* Document text *
Self-Review Guide for Progressive Tar File Deletion Fix

Overview

This diff fixes the issue where tar files weren't being deleted after successful Globus transfers when --keep is False. It introduces a TransferManager class to track transfers and delete files progressively.

Key Changes to Review

1. New Transfer Tracking System (transfer_tracking.py)

• TransferManager class: Does it correctly maintain state across multiple transfers?
• TransferBatch class: Are file paths being tracked correctly for each batch?
• delete_successfully_transferred_files():
  • Does it properly check Globus task status before deletion?
  • Does it handle both Globus and HPSS transfers correctly?
  • Are files only deleted once (empty file_paths list after deletion)?

2. Global Variable Elimination

Check that these global variables are properly replaced:

• remote_endpoint → globus_config.remote_endpoint
• local_endpoint → globus_config.local_endpoint
• transfer_client → globus_config.transfer_client
• transfer_data → batch.transfer_data
• task_id → batch.task_id
• archive_directory_listing → globus_config.archive_directory_listing
• global_variable_tarfiles_pushed → transfer_manager.cumulative_tarfiles_pushed
• prev_transfers, curr_transfers → removed (logic now in TransferManager)

3. TransferManager Threading

• Is a single TransferManager instance created in create() and passed through all functions?

* Stored data *
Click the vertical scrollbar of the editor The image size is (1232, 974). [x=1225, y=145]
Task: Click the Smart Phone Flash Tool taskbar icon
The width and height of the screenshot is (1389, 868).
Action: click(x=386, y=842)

* Brief A *
In the review guide for the tar file deletion fix, which class is introduced to track transfers and delete files progressively?
* Brief B *
From the tar file deletion review guide, list every global variable that is mapped to a new replacement name, along with that name. Leave out the ones marked as removed.
* Brief C *
Proceed with the review guide for the tar file deletion fix, picking up right after its last line.

* Answer A *
The TransferManager class.

* Answer B *
- remote_endpoint → globus_config.remote_endpoint
- local_endpoint → globus_config.local_endpoint
- transfer_client → globus_config.transfer_client
- transfer_data → batch.transfer_data
- task_id → batch.task_id
- archive_directory_listing → globus_config.archive_directory_listing
- global_variable_tarfiles_pushed → transfer_manager.cumulative_tarfiles_pushed

* Answer C *
• Is the same instance used in update()?
• Does hpss_get() create its own instance (acceptable since it's a separate operation)?

4. Batch Creation and Management (hpss.py::hpss_transfer())

• Are batches created at the right time (before adding files)?
• Are files added to the current batch correctly?
• Is index.db excluded from deletion tracking (is_index check)?
• Does the code handle the --keep flag correctly (never track files when keep=True)?

5. Transfer Submission (globus.py::globus_transfer())

• After submitting a transfer, is the batch updated with task_id and task_status?
• Is transfer_data set to None after submission?
• Does the function handle the case where a previous transfer is still ACTIVE?

6. Deletion Trigger Points

Review where delete_successfully_transferred_files() is called:

• After each transfer (hpss.py::hpss_transfer()): Only when keep=False
• At finalization (globus.py::globus_finalize()): After all transfers complete
• Are these the right trigger points for both blocking and non-blocking modes?

7. Blocking vs Non-Blocking Behavior

Blocking mode:

• Does globus_transfer() wait for completion via globus_block_wait()?
• Are files deleted immediately after each successful transfer?
• Does globus_finalize() still work correctly (redundant waits are harmless)?

Non-blocking mode:

• Does globus_transfer() skip the blocking wait?
• Does delete_successfully_transferred_files() check task status non-blockingly?
• Are files deleted when status is checked and found to be SUCCEEDED?
• Does globus_finalize() wait for all transfers before final cleanup?

8. Finalization Logic (globus.py::globus_finalize())

• Does it handle pending transfer_data that hasn't been submitted?
• Does it wait for the most recent transfer to complete?
• Does it wait for the last task (if different from most recent)?
• Does it avoid waiting twice on the same task_id?
• Does it call delete_successfully_transferred_files() at the end?

9. Error Handling

• Are Optional types used correctly for TransferManager, GlobusConfig, etc.?
• Are None checks in place before accessing attributes?
• Does hpss_get() create necessary objects when they don't exist?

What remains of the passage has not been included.